Exercise brief —
Which different forms of a person's name appear in the book review below? List each distinct form once.

It was with some sadness that I finished reading the Eoin Colfer tribute to Douglas Adams ‘…and another thing’ – book six in the increasingly inaccurately named Hitchhiker’s guide trilogy. Sad for a number of reasons…
Unnecessary sequel
This was not a story that needed telling, as Eoin himself was well aware. Douglas may have had a sixth novel planned but there was no obvious place to go – the last we saw of our heroes, they were on the verge of being dead and, well, unless you’re writing a Zombie thriller, a novel full of dead people isn’t massively compelling…. something which Eoin recognised but thought he’d have a go at anyway.

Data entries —
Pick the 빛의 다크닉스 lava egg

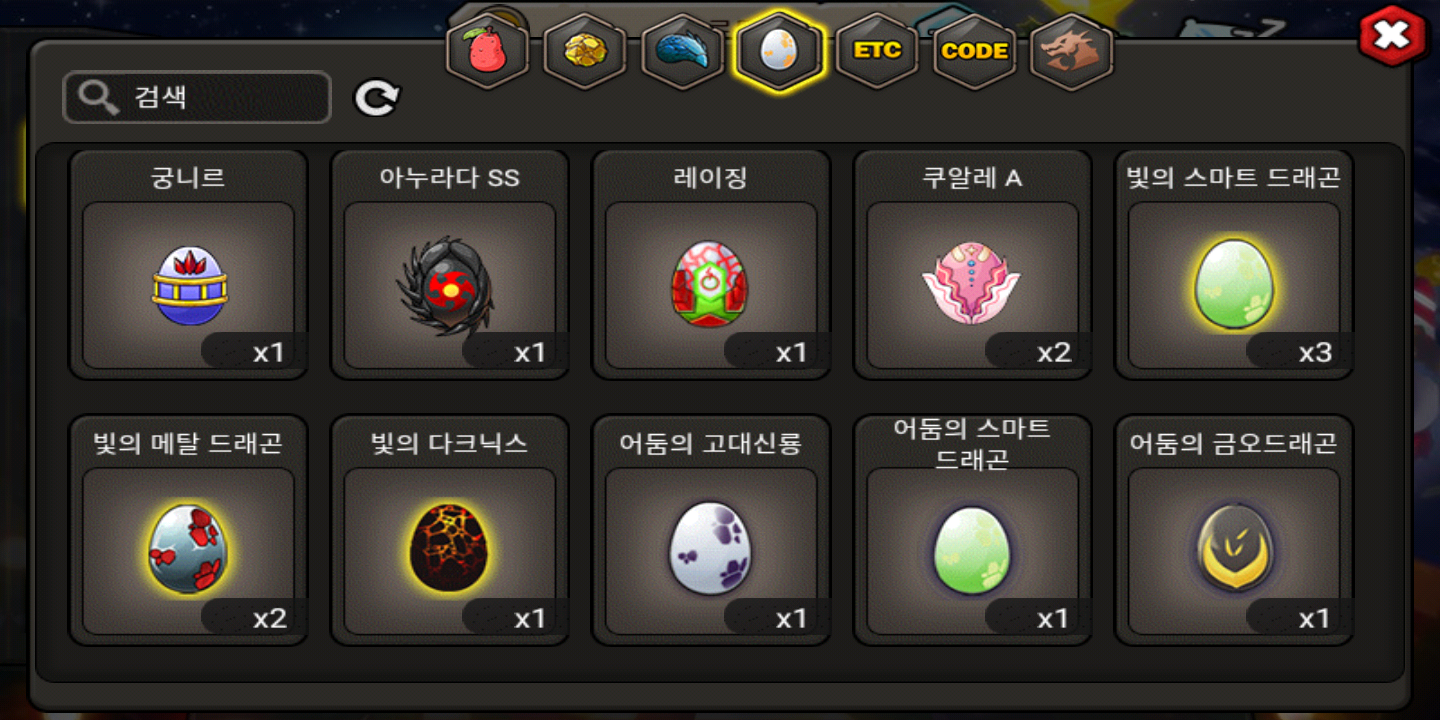450,531
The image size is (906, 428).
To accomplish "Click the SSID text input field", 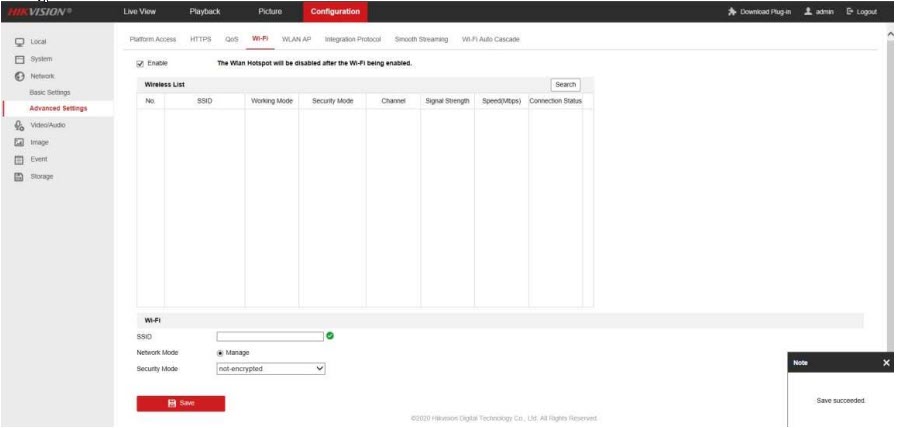I will coord(269,336).
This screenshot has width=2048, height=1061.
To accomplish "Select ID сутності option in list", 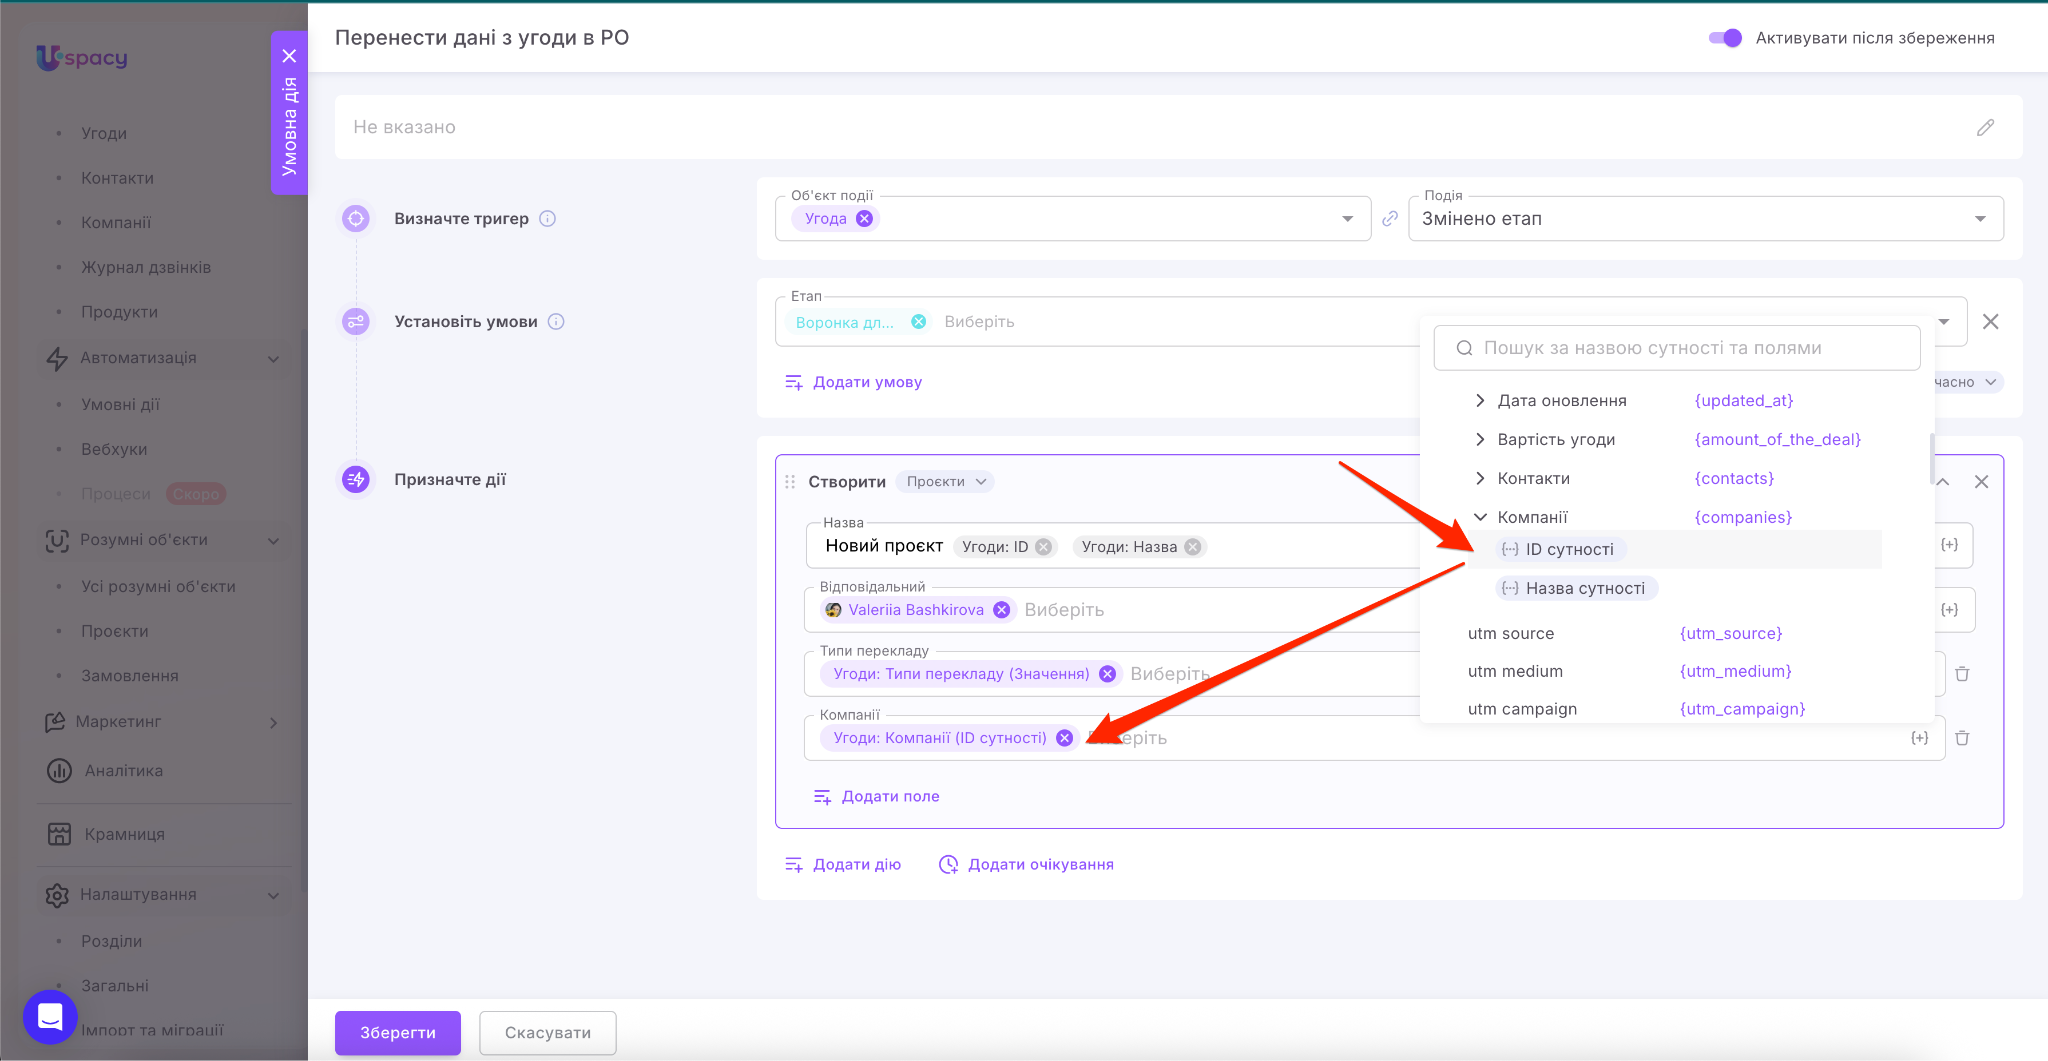I will click(1568, 549).
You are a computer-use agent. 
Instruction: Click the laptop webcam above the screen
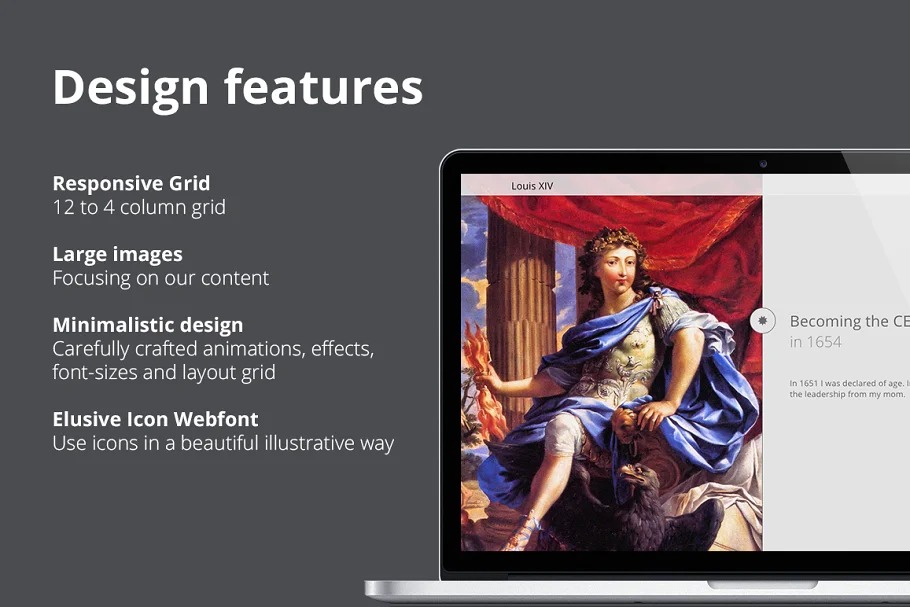(x=763, y=163)
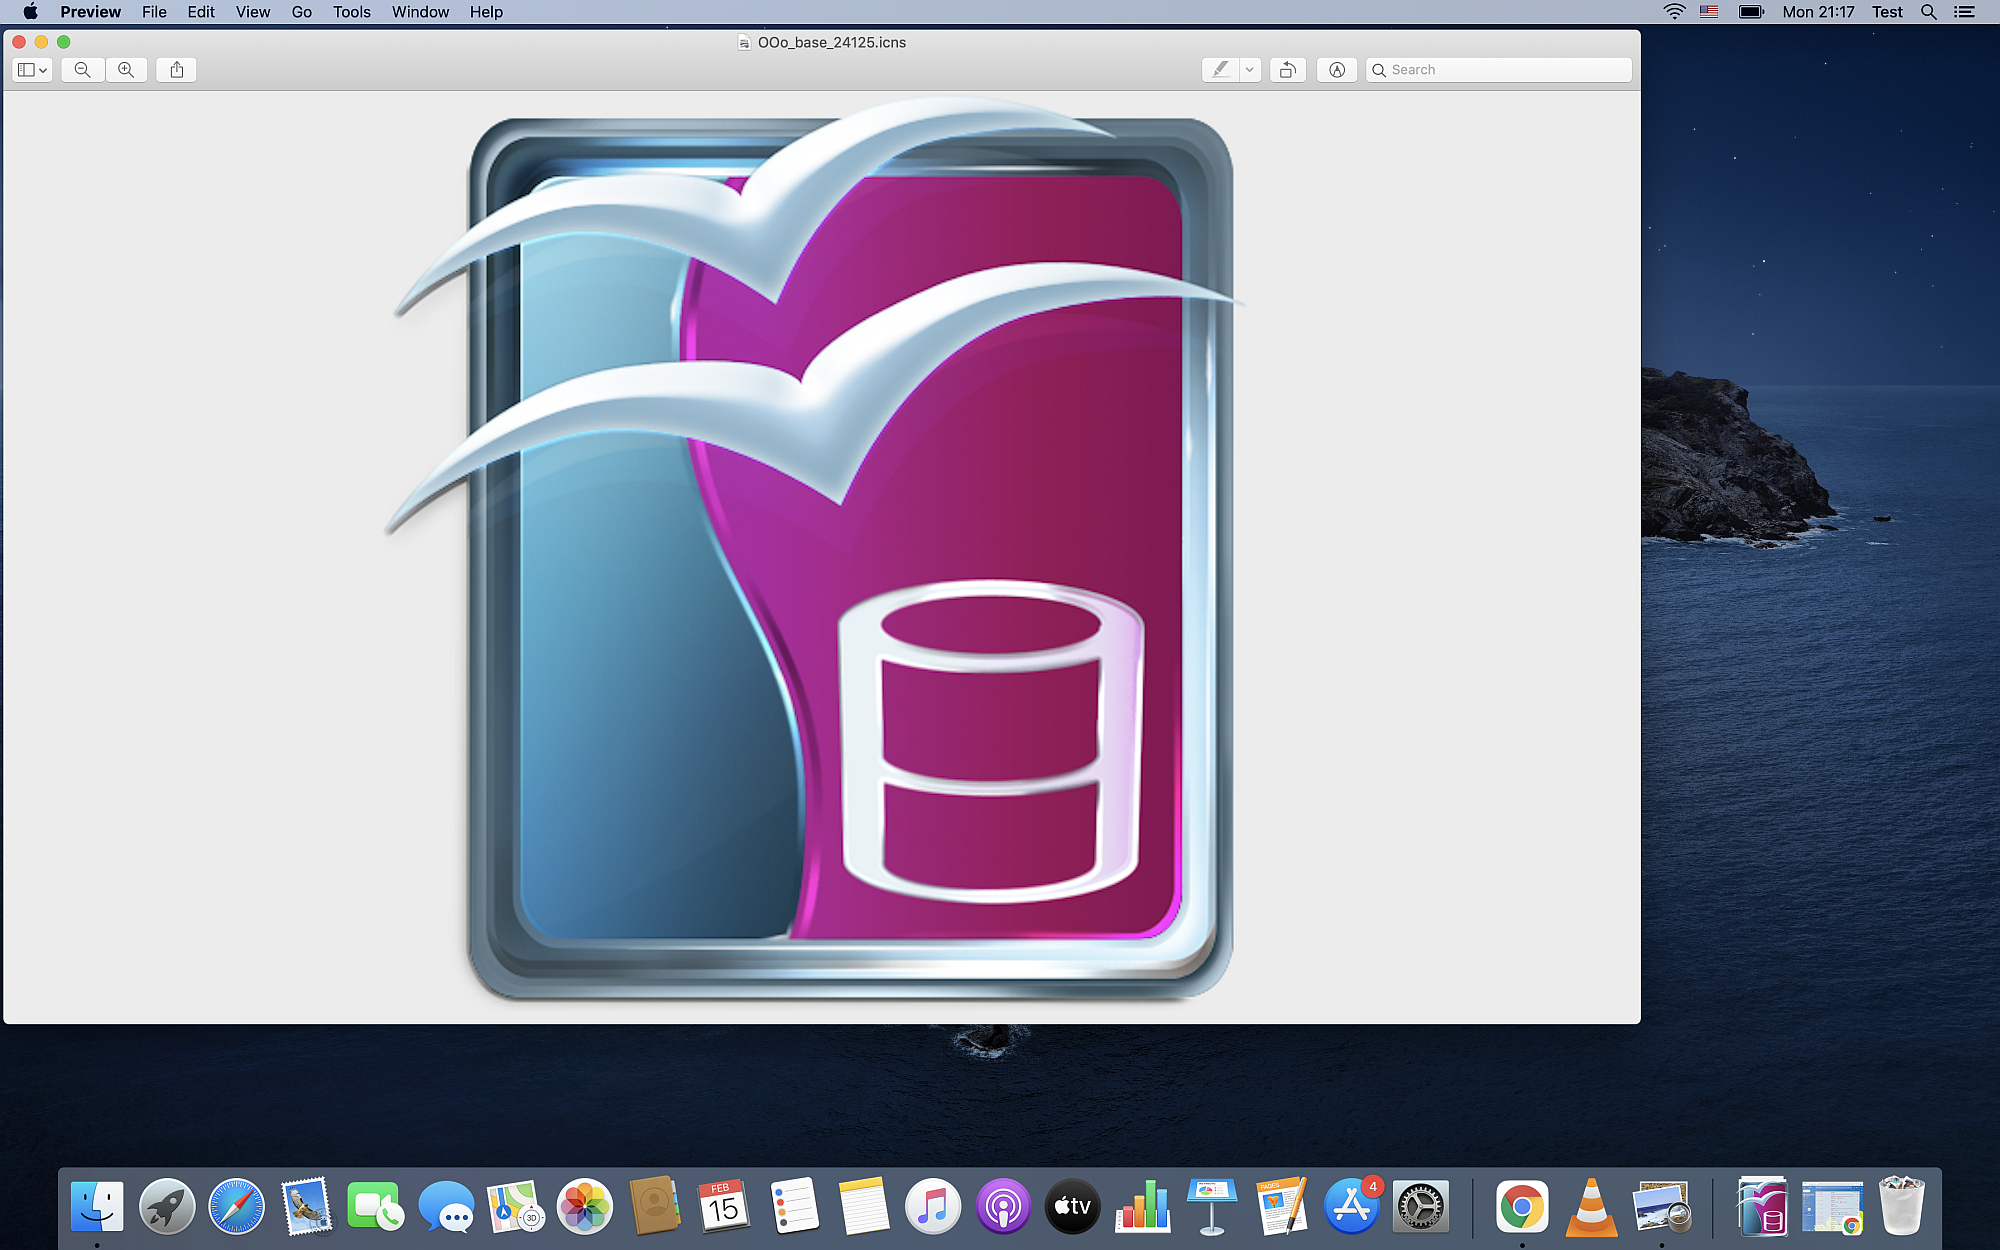
Task: Open the Tools menu
Action: (350, 12)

Answer to this problem —
Eoin Colfer
Douglas Adams
Eoin
Douglas